= Étienne Rabaud =

French physician and entomologist

Étienne Antoine Prosper Jules Rabaud (12 September 1868 in Saint-Affrique - 3 September 1956 in Villemade) was a French zoologist, known for his studies of animal behavior.

From 1894 he served as an assistant in the laboratory of teratology at the École des Hautes-Études, and in 1898 he obtained doctorates in both medicine and sciences. In 1907 he became a maître de conférences at the faculty of sciences in Paris, where he was later named an assistant professor (1920), professor without chair (1921) and a professor of experimental biology (1923). From 1910 to 1919 he served as director of the laboratory at Wimereux.

In 1904 he was named secretary of the Société d'Anthropologie de Paris. Later on in his career, he was appointed president of the Société entomologique de France (1915) and the Société zoologique de France (1921). In 1937 he became an officer of the Légion d'honneur.

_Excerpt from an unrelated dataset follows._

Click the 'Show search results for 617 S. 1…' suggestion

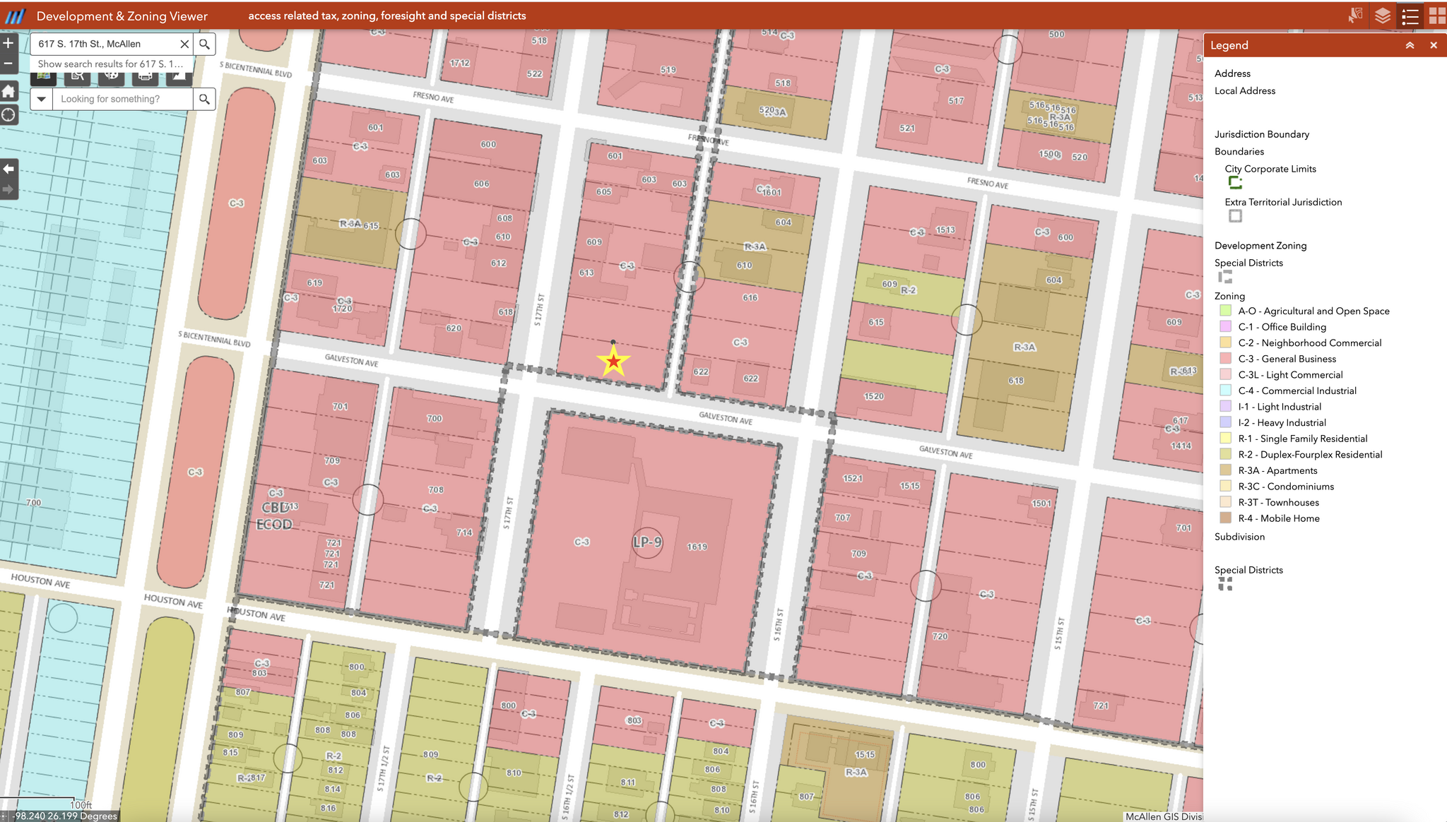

Rabaud was a supporter of Lamarckian evolution. In 1937, in his book La Matière vivante et l'hérédité (Living matter and heredity), he was ironic about the "American candor" and "singularly disturbing mentality" of Morgan, of which he rejected without appeal any scientific production. According to Jean Rostand, this is an example of the distressing attitude that certain French biologists had at that time and which earned France several decades lag in genetics.

== Selected works ==
- Le transformisme et l'expérience, 1911 - Transformism and experience.
- La tératogenèse; étude des variations de l'organisme, 1914 - Teratogenesis, study on variations of organisms.
- Eléments de Biologie générale, 1920 - Elements of general biology.
- L'hérédité, 1921 - On heredity.
- L'adaptation et l'évolution, 1922 - Adaption and evolution.
- J.H. Fabre et la science, 1924 - Jean-Henri Fabre and science.
- "How animals find their way about; a study of distant orientation and place-recognition" (English translation by I H Myers, 1928).
- Phénomène social et sociétés animales, 1937 - Social phenomena and animal societies.
- L'instinct et le comportement animal, 1939 - Instinct and animal behavior.
- Transformisme et adaptation, 1942 - Transformism and adaption.